Here are two random quick ways to make groups in the classroom. I used the first one for a while, but then, got even more creative to create some small laminated cards.
This post is inspired by Barry Hoonan, co-author of “What Are You Grouping For?” who shares his strategies on episode 539 of the 10-Minute Teacher Podcast. Listen to his strategies for grouping which are much more complex and helpful for reading groups.
Robert Marzano had suggested to get colored poker chips and write the letters on one side and numbers on the other. I did this at first but decided I didn't like the connection with poker.
So, I got cardstock and created them as follows with enough for 20 students (the maximum size of my class).

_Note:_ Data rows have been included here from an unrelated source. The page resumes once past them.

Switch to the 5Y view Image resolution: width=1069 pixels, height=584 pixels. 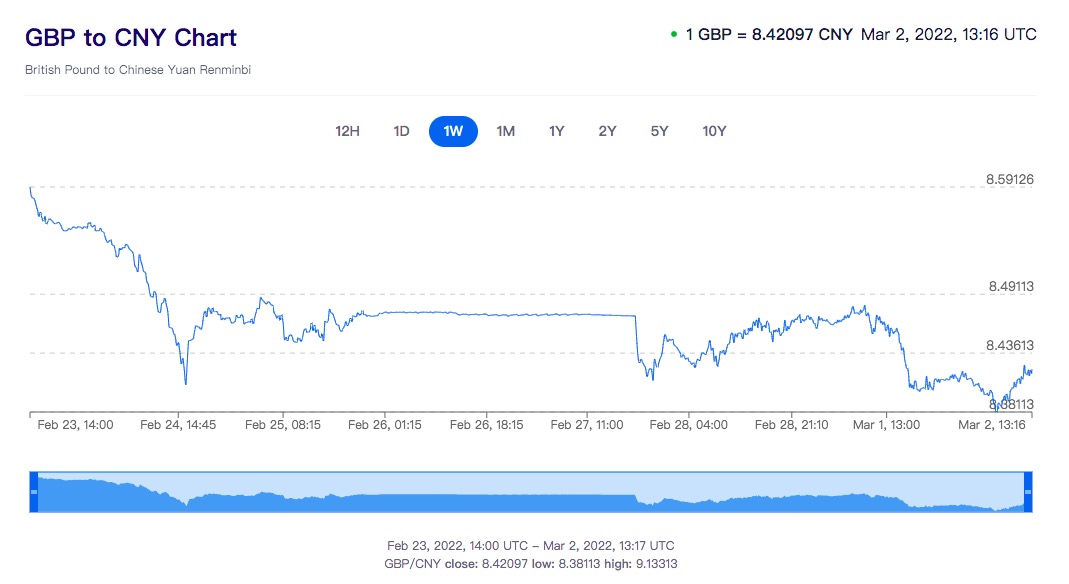click(659, 131)
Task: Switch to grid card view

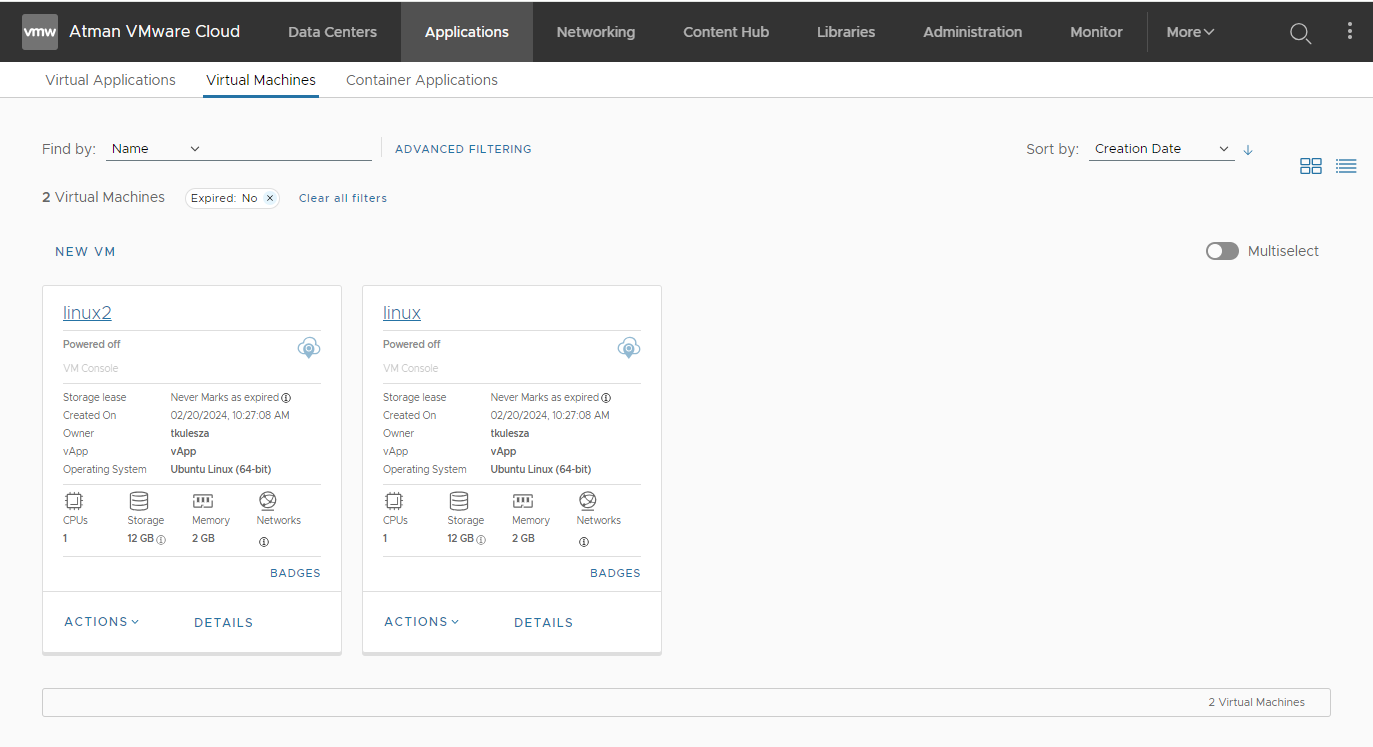Action: (x=1310, y=166)
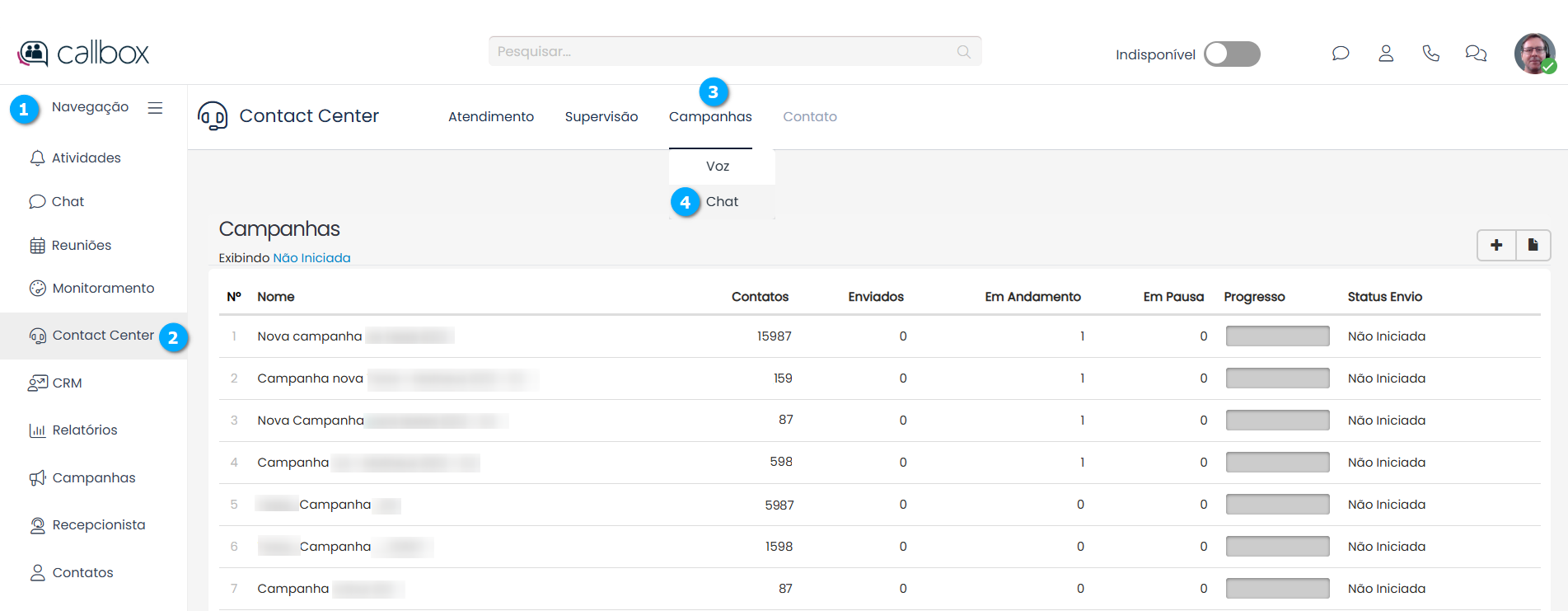This screenshot has width=1568, height=611.
Task: Open the user avatar photo
Action: [x=1534, y=54]
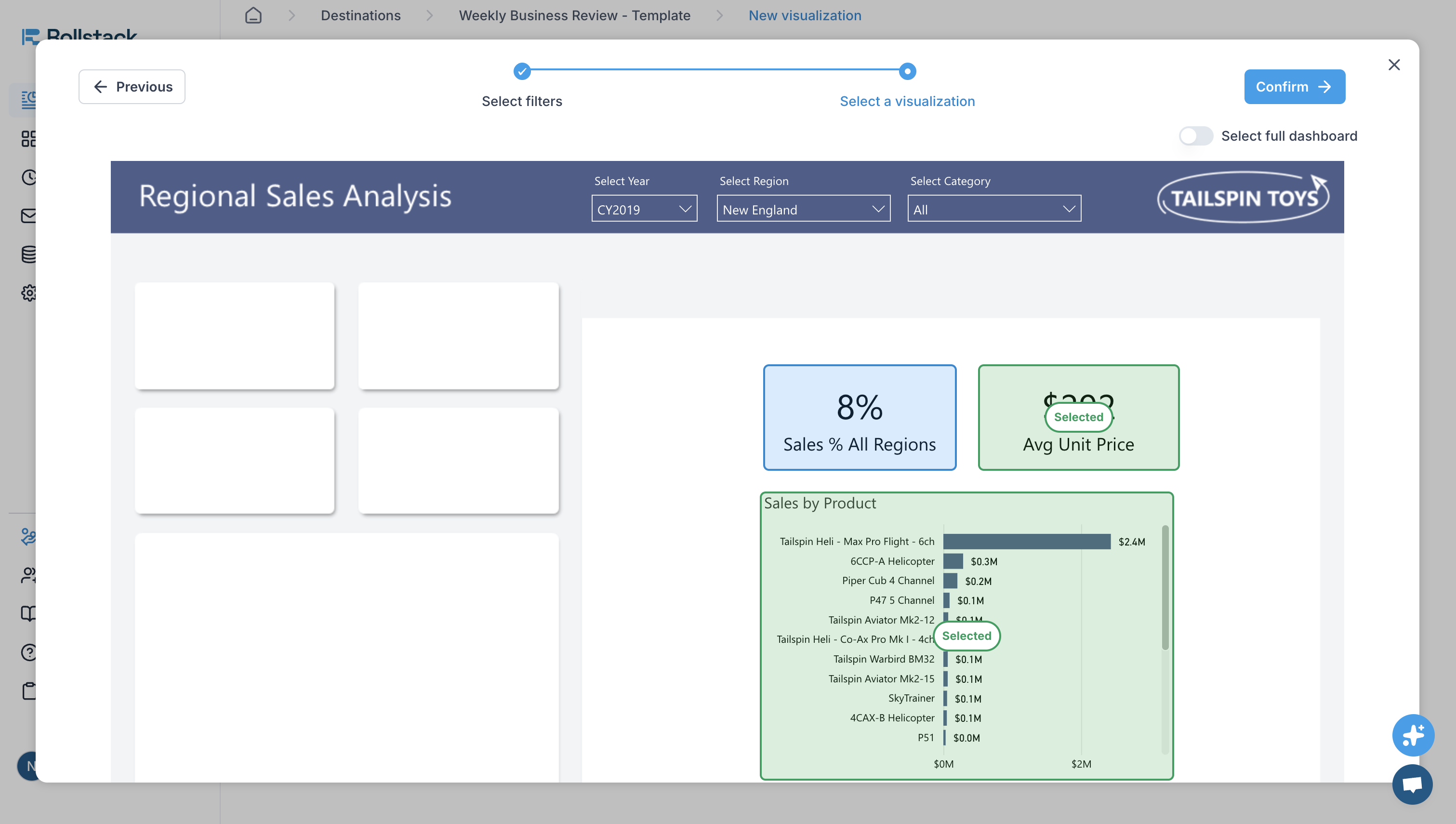Deselect the Sales by Product chart
The height and width of the screenshot is (824, 1456).
pyautogui.click(x=966, y=636)
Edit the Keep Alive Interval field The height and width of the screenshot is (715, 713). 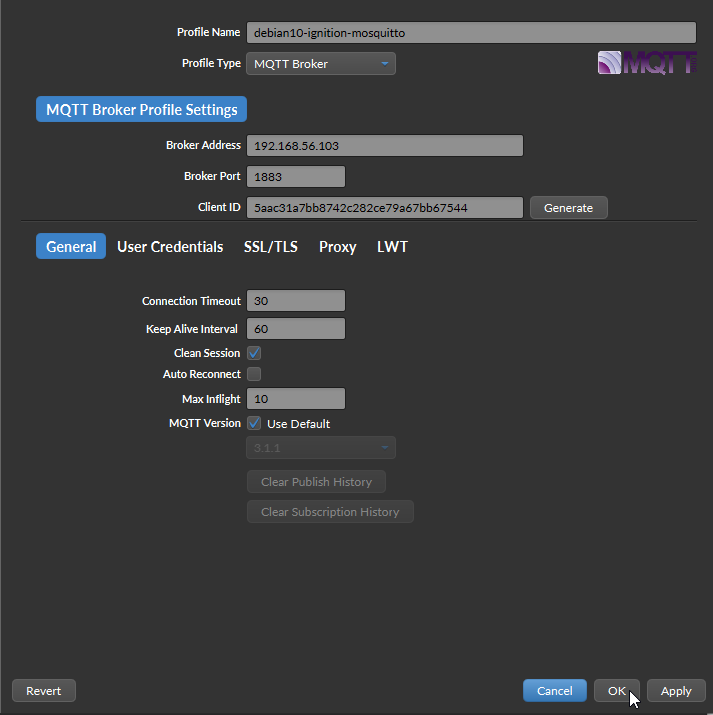(295, 329)
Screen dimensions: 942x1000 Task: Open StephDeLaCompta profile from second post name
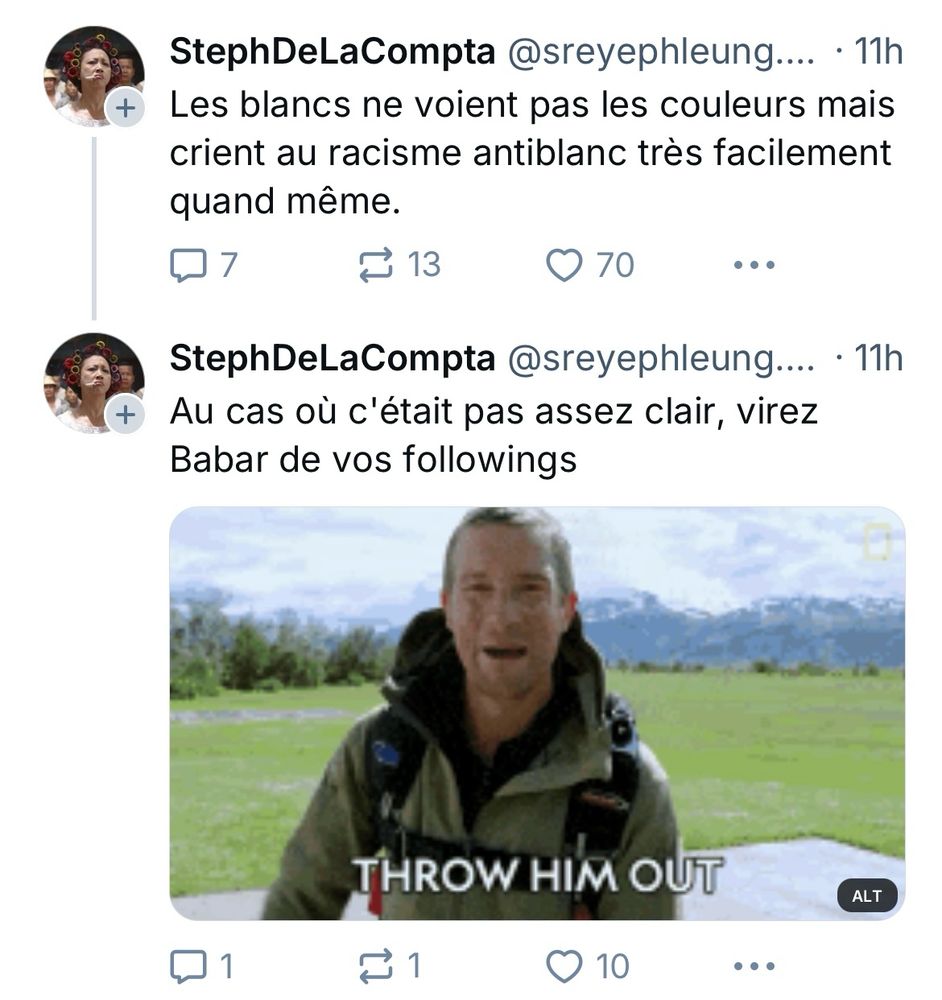click(x=332, y=357)
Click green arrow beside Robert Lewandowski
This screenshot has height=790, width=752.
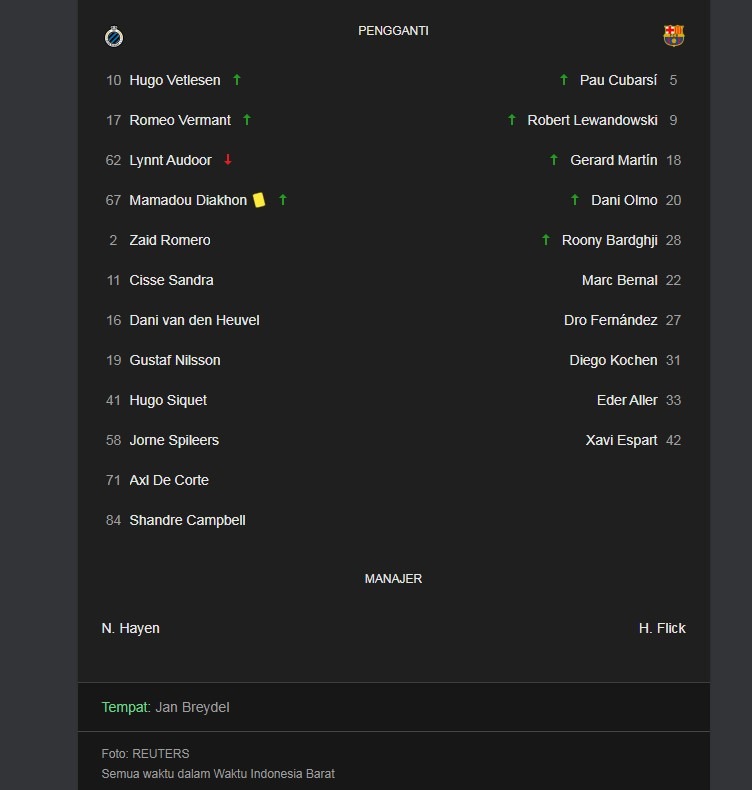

So, with five different paper colors, cut each into four small squares. This gives us five teams of kids with four students on each team.
With the letters A, B, C, D – I write each of these five times on one side of the colored tiles. Now, if I want four teams of up to five students each, I ask them to draw in letter groups.
For pairs, I write the letters 1-10 on the other side and use lettered groups to make pairs.
What about odd numbers?
Well, this is recent, but I used some stickers I had with emojis for the odd numbers. Of course, you would use eighteen and have three of the same stickers on each of them to make six teams. If you need to have 21, then that would be seven types of stickers.
Laminate and cut off the edges
I used a laminator to laminate these beauties, although I did have to cut off the edges.
Now, any time I need to make groups, I count out how many I need, figure out the size of the group and I have a quick and instant way to make random groups with a draw out of my Google cup in the classroom.